Answer these questions using the article on Addus HomeCare below.
1. In how many states does Addus operate?
2. About how much did Addus agree to pay for Gentiva's personal care business?
3. What was Addus's net service revenue in the second quarter?

## SELECTED EXTRACT
= = =
Strategic priorities for Texas-headquartered Addus HomeCare Corporation (NASDAQ: ADUS) continue to focus on personal care and home health and less on hospice as the company waits for the dust to settle following its Gentiva personal care acquisition.
Improvements in hospice valuation trends have not come far enough in recent years to make the market a focal point for Addus, according to Executive Vice President and CFO Brian Poff.
“There are hospice opportunities, [but] that tends to be the more expensive of the three segments we operate in from an acquisition perspective,” Poff said in Tuesday’s earnings call. “But if there are good opportunities that are a nice fit, those are things we would also look at.”
Addus offers personal care, hospice and home health. Its roughly 33,000 employees provide hospice, home health and private duty nursing services to about 49,500 patients across 214 locations in 22 states.
The company’s M&A strategy centers on purchasing assets across geographic regions in which it already has an established presence, particularly with its personal care services. Same-store organic growth also has been a large part of Addus’ strategy.
“With acquisitions an important part of our growth strategy, we continue to focus on markets where we can leverage our strong personal care presence and add clinical services so we can offer all three levels of home-based care,” Poff said. “With our size and scale and the support of a strong balance sheet, we are well-positioned to continue executing our acquisition strategy.”
Among its significant recent transactions came last month when Addus agreed to acquire Atlanta-based Gentiva’s personal care business for roughly $350 million. The purchase expanded Addus’ presence across seven states, marking its establishment in new Texas and Missouri markets.
The Gentiva acquisition is currently undergoing standard regulatory review processes, and the deal is projected to complete in the fourth quarter of this year, according to Dirk Allison, chairman and CEO of Addus.
“The Gentiva acquisition fits squarely into our growth strategy to leverage our strong personal care experience to build scale in existing markets as well as enter select new markets where we can immediately establish a significant presence,” Allison said in a statement. “We will also continue to look for accretive operations that provide the opportunity to add complementary clinical services.”
Addus post-transaction will have a leverage ratio of less than 3x, with the ability to further that amount with the influx of revenue resulting from this deal, Allison indicated. Picking up Gentiva’s personal care assets included in the purchase will help fuel future revenue, expansion and staffing efforts, he stated.
The Gentiva purchase is expected to help Addus leverage scale in value-based payment arrangements, allow providers to spread costs over a larger revenue base and provide more meaningful advocacy opportunities for improved staffing conditions in states across its geographic region, according to Allison.
Fueling its acquisition pipeline is more than $173.3 million in dry powder as well as existing lines of credit.
The company saw 10.4% year-over-year revenue growth in Q2, reaching $286.9 million in net service revenue. Addu’s personal care services brought in $212.8 million, representing nearly three-quarters of its revenue and seeing an 8.8% same-store sequential increase. Its home health segment took in a little more than $18 million in the second quarter, a year-over-year rise from roughly $11.5 million.
= = =
## RECORDED INFORMATION
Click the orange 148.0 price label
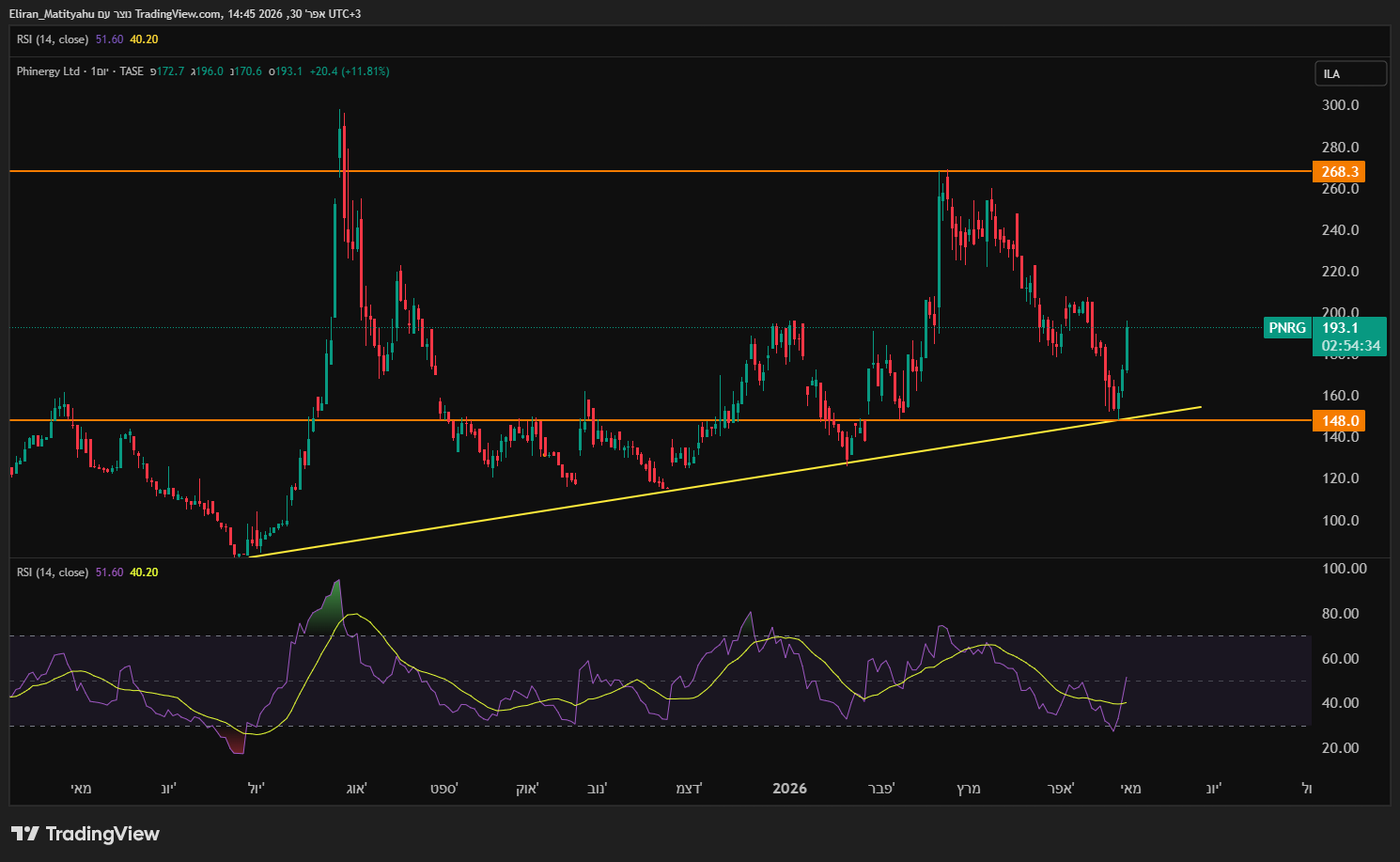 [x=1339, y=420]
= = =
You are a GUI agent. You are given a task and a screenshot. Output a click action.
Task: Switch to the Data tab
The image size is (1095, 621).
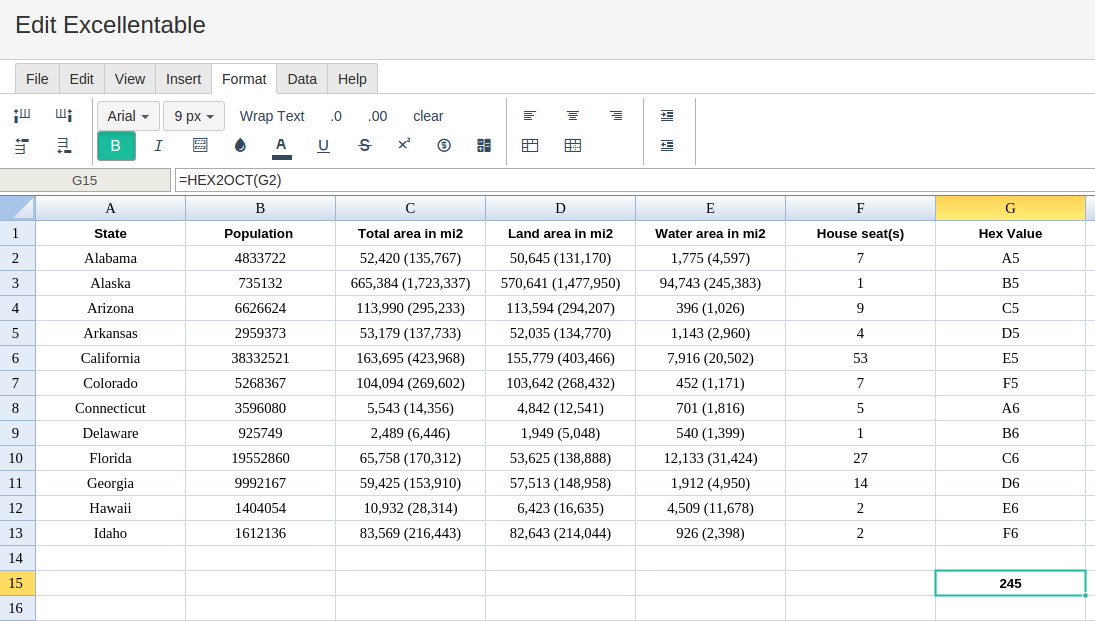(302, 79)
= = =
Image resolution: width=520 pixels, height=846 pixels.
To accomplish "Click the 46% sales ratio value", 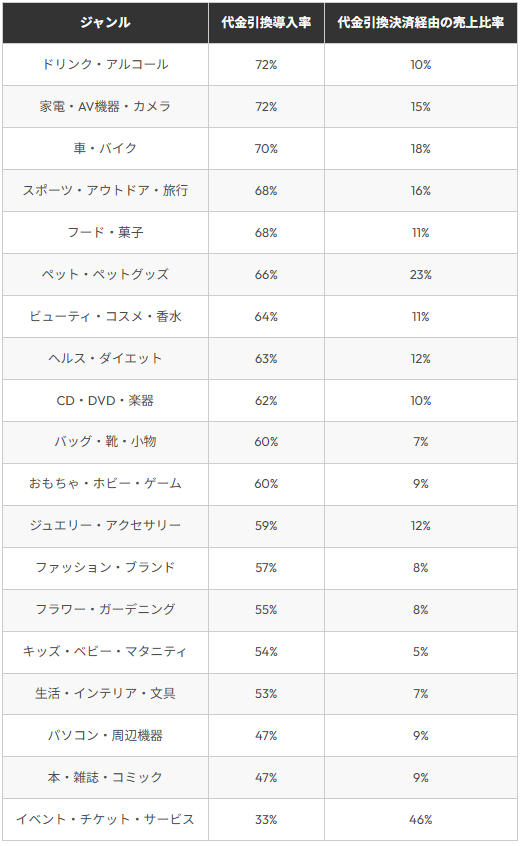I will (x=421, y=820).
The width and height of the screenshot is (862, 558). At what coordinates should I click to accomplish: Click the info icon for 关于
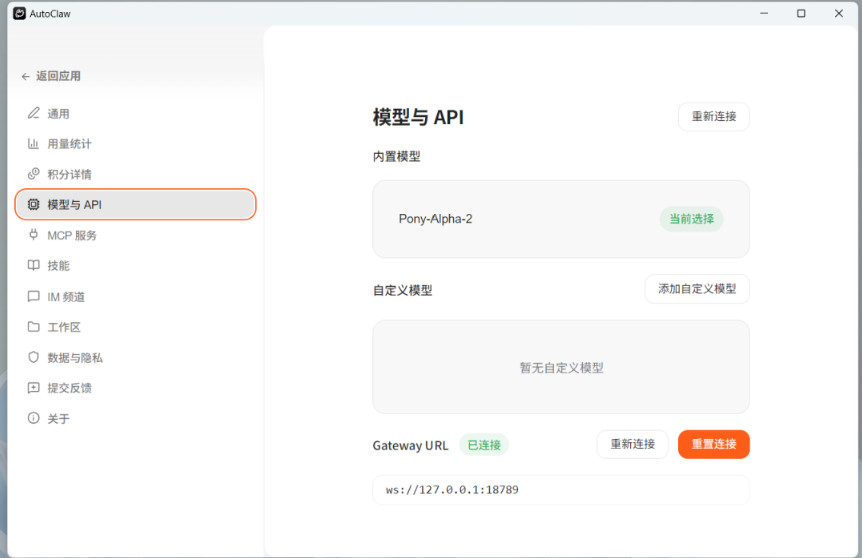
= = =
## RESPONSE TO THE EXERCISE
1. 22 states
2. Roughly $350 million
3. $286.9 million